Конечно, они с Джимми легко догнали Джеми и, правда, не сразу, убедили его пойти вместе со всеми. Но, несмотря на отчаянные попытки вести себя так, словно ничего не произошло, ни у кого это не получилось. Поллианна, Джеми и Джимми даже перестарались, а остальные, не зная точно, в чём дело, недоуменно поглядывали на них, сознавая, что что-то не так. Словом, ни о каком веселье не могло быть и речи.

Даже запах жареной рыбы не произвёл своего действия, и сразу после еды все направились обратно в лагерь.

Возвратившись домой, Поллианна надеялась, что несчастный эпизод забудется, но не смогла его забыть и не смела требовать этого от других. Глядя на Джеми, она снова видела искажённое лицо и ногти, вонзившиеся в ладони. Дошло до того, что одно его присутствие причиняло ей боль. Полная раскаяния, она безжалостно призналась себе, что больше не может даже говорить с ним, но это не значило, что она с ним не общалась.

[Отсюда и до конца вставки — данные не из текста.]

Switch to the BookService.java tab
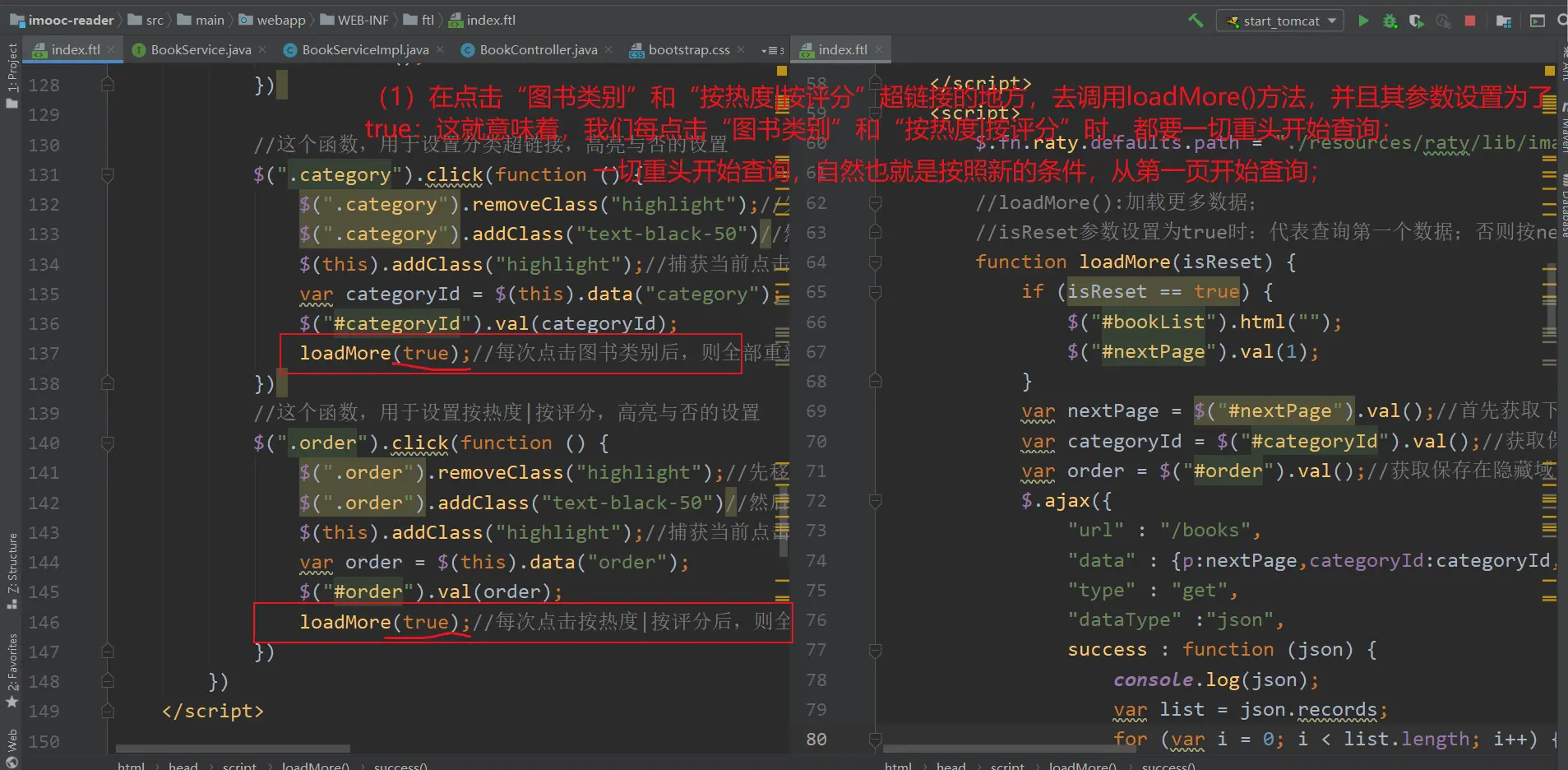Screen dimensions: 1568x770 tap(200, 50)
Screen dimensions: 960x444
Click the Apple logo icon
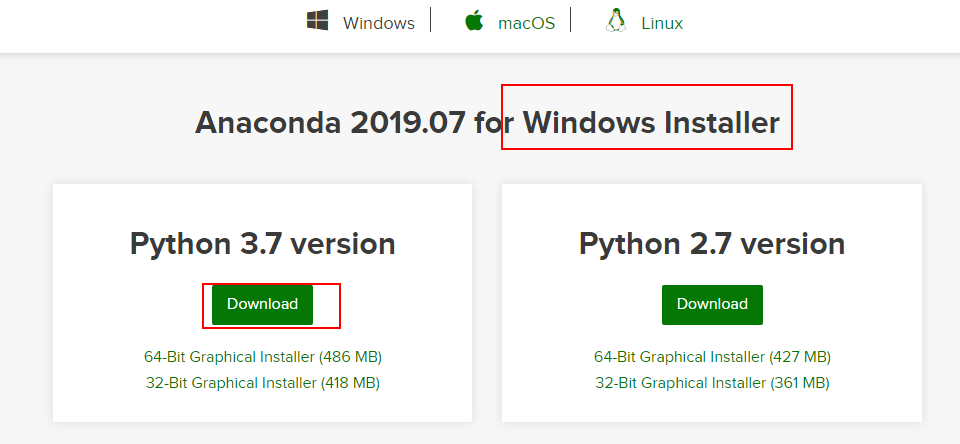[x=474, y=21]
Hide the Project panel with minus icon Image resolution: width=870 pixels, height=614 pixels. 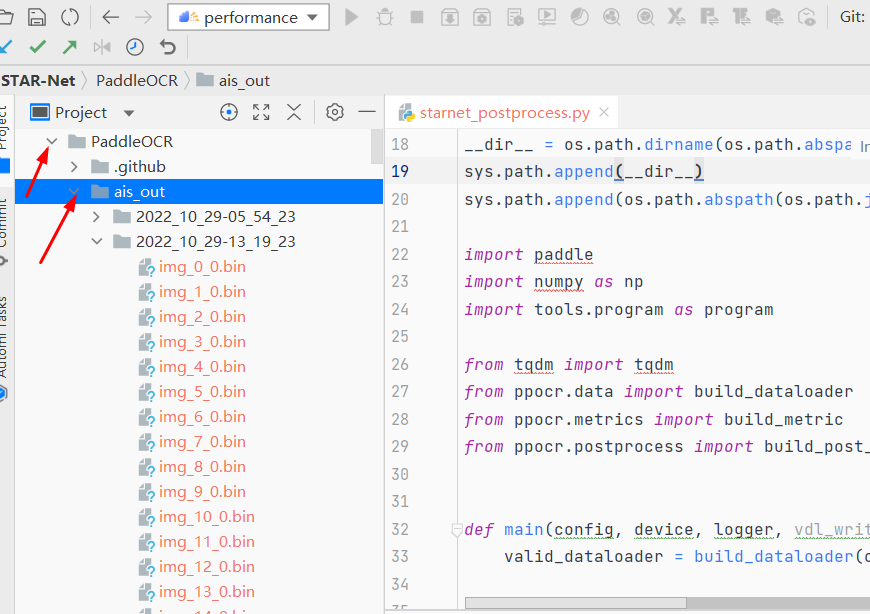coord(367,112)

Теперь Джимми понимал, что он влюблён в Поллианну, и довольно давно. Конечно, он оцепенел от ужаса, обнаружив себя в таком шатком и бессильном положении. Он сознавал, что даже его излюбленные мосты — легче воздуха по сравнению с этой улыбкой, этими глазами, этими словами; и понял, что самым прекрасным в мире сооружением будет то, которое поможет пересечь пропасть страха и сомнения. Сомневался он в Поллианне, боялся — Джеми.

До самых тех минут на пастбище, он не понимал, как опустел бы мир… без неё. Только после дикого прыжка с Поллианной на руках он понял, как её любит. Когда он крепко прижимал её к себе, а руки её были обвиты вокруг его шеи, он распознал трепет величайшего блаженства. Затем, немного позже, он увидел лицо и руки Джеми… Для него это значило только одно — Джеми тоже любит Поллианну и должен стоять в стороне, беспомощный, «привязанному к двум палкам». Да, так он выразился. Если бы ему самому пришлось стоять в стороне, привязанным к палкам, когда другой спасает его любимую девушку, он бы выглядел точно так же.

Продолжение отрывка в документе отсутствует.